**THE PROBLEM:**
Report every line in the listing that contains the string "Video".

SOURCE INFORMATION: Begin

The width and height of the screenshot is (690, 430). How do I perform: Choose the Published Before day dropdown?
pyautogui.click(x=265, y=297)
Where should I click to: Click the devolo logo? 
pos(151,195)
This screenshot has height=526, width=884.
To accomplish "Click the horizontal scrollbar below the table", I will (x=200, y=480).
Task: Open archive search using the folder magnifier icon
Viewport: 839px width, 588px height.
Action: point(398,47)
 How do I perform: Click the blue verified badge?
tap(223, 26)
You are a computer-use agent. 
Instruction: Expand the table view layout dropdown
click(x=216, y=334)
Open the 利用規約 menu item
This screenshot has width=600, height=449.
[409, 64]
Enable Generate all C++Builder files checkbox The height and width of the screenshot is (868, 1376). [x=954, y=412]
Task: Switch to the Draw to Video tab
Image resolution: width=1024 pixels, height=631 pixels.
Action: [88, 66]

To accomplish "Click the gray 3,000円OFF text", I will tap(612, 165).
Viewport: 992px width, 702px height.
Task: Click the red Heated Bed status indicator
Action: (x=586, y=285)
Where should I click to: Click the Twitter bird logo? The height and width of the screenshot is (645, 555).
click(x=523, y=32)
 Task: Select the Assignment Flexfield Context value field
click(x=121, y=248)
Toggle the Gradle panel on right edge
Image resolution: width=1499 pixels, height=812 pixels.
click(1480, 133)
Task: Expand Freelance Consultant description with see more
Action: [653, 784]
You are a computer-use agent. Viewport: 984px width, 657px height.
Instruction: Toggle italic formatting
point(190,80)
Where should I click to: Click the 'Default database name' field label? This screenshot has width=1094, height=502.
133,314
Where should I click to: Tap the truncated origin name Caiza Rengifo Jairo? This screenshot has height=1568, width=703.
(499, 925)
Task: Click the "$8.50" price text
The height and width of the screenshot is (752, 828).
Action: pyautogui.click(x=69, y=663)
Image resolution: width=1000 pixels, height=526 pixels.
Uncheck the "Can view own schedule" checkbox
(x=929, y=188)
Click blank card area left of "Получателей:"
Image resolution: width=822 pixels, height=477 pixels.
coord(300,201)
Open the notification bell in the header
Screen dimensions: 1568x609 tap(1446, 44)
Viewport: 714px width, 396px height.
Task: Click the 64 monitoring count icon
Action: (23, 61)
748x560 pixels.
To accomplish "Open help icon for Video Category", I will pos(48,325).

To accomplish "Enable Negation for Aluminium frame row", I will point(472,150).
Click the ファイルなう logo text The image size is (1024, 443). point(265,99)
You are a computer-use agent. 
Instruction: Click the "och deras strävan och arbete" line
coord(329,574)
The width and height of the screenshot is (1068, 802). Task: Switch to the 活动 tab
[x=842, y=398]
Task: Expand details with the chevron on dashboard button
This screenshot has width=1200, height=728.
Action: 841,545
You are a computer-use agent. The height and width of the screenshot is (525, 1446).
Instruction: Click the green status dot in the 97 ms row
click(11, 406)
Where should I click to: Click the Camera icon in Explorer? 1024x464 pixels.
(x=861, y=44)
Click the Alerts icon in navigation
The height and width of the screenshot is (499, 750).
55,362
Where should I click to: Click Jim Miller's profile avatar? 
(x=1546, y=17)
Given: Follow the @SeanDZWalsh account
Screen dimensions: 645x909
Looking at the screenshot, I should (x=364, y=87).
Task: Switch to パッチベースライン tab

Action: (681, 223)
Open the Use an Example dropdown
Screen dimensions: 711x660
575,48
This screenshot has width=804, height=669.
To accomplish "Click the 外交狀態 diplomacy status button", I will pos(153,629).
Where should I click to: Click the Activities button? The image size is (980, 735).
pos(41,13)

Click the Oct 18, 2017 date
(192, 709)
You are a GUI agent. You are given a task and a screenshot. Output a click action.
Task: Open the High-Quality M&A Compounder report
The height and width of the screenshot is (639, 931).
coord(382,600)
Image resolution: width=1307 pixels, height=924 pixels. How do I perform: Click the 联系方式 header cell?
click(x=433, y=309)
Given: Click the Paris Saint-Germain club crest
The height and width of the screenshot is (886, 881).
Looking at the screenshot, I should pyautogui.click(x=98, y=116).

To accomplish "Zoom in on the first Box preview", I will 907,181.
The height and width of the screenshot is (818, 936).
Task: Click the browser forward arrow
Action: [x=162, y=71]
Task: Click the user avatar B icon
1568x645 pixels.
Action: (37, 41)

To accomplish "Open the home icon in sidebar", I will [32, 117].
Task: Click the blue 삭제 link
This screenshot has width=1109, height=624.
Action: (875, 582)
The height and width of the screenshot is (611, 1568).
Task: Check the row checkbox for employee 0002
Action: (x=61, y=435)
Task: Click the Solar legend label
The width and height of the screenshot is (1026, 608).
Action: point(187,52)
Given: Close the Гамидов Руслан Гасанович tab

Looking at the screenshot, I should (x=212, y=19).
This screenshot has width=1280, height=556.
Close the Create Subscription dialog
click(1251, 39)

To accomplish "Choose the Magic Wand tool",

SOURCE INFORMATION: End

**RESULT:**
Task: Switch to the Draw to Video tab
To accomplish "Open help icon for Video Category", I will pos(48,325).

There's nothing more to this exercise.